By your signature below, you acknowledge and agree that upon the expiration of the 3-year period, Firm shall be free to destroy our records related to this engagement.
If a dispute arises among the parties hereto, the parties agree to first try in good faith to settle the dispute by mediation administered by the American Arbitration Association under its applicable rules for resolving professional accounting and related services disputes before resorting to litigation. The costs of any mediation proceeding shall be shared equally by all parties.
Management and Firm both agree that any dispute over fees charged by the Firm to Management will be submitted for resolution by arbitration in accordance with the applicable rules for resolving professional accounting and related services disputes of the American Arbitration Association, except that under all circumstances the arbitrator must follow the laws of California. Such arbitration shall be binding and final.
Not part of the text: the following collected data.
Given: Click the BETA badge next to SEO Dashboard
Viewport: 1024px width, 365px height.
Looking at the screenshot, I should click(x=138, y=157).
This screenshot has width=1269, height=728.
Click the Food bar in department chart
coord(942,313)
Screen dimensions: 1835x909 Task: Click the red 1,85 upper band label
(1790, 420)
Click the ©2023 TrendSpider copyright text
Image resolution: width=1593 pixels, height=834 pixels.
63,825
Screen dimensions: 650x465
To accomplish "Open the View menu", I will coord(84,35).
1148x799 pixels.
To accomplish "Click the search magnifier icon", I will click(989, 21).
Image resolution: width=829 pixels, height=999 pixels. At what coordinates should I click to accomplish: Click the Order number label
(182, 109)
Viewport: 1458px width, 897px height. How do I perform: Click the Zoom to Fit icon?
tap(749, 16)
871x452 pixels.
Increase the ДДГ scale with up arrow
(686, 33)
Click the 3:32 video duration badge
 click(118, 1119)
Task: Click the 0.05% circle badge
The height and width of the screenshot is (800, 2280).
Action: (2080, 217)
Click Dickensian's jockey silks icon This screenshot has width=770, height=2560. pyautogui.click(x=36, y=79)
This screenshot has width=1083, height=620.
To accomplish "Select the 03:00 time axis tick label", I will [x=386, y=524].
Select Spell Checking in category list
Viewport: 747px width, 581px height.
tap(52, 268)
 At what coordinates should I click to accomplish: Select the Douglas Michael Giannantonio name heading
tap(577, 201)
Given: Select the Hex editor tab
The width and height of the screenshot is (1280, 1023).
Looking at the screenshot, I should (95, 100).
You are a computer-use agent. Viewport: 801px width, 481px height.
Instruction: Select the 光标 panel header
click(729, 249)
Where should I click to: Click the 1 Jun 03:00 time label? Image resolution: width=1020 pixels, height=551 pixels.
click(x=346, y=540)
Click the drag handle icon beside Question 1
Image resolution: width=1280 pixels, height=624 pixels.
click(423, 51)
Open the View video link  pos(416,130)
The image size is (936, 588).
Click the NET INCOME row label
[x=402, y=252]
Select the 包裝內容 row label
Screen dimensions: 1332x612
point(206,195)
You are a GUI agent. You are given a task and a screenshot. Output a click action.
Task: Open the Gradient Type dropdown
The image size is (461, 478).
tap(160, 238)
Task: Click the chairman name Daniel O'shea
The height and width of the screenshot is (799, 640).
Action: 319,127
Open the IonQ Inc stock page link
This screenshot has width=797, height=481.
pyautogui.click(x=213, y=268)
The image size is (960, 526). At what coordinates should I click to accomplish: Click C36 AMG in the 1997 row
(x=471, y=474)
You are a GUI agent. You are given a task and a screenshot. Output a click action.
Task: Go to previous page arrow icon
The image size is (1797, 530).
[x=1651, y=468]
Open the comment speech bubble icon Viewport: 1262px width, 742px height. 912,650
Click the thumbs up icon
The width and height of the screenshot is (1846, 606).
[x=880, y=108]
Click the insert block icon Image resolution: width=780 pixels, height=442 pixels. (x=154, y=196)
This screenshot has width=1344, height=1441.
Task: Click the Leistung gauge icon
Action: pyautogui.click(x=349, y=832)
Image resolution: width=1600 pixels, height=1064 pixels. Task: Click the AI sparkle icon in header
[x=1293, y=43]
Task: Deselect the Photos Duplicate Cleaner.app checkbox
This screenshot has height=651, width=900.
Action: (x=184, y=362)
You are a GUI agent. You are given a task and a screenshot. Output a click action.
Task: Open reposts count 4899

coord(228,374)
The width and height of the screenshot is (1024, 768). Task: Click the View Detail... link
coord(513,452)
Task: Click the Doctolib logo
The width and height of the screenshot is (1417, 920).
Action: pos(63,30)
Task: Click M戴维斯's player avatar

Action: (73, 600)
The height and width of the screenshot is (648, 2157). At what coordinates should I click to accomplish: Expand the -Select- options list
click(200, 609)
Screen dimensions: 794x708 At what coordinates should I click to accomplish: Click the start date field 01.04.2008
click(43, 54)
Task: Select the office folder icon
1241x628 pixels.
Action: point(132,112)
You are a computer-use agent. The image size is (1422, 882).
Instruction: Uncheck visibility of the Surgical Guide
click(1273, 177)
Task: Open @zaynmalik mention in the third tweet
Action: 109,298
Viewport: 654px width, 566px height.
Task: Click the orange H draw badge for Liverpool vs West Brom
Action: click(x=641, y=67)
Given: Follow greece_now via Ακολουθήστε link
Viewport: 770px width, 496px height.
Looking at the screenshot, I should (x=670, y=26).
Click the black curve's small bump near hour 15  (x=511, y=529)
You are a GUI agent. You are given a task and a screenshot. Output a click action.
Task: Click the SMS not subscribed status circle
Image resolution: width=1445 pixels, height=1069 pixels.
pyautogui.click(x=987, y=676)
IN AGREEING TO ARBITRATION, WE BOTH ACKNOWLEDGE THAT, IN THE EVENT OF A DISPUTE OVER FEES CHARGED BY THE FIRM, EACH OF US IS GIVING UP THE RIGHT TO HAVE THE DISPUTE DECIDED IN A COURT OF LAW BEFORE A JUDGE OR JURY AND INSTEAD WE ARE ACCEPTING THE USE OF ARBITRATION FOR RESOLUTION. The prevailing party shall be entitled to an award of reasonable attorneys’ fees and costs incurred in connection with the arbitration of the dispute in an amount to be determined by the arbitrator.
We appreciate the opportunity to be of service to your company and believe this letter accurately summarizes the significant terms of our engagement. If you have any questions, please let us know.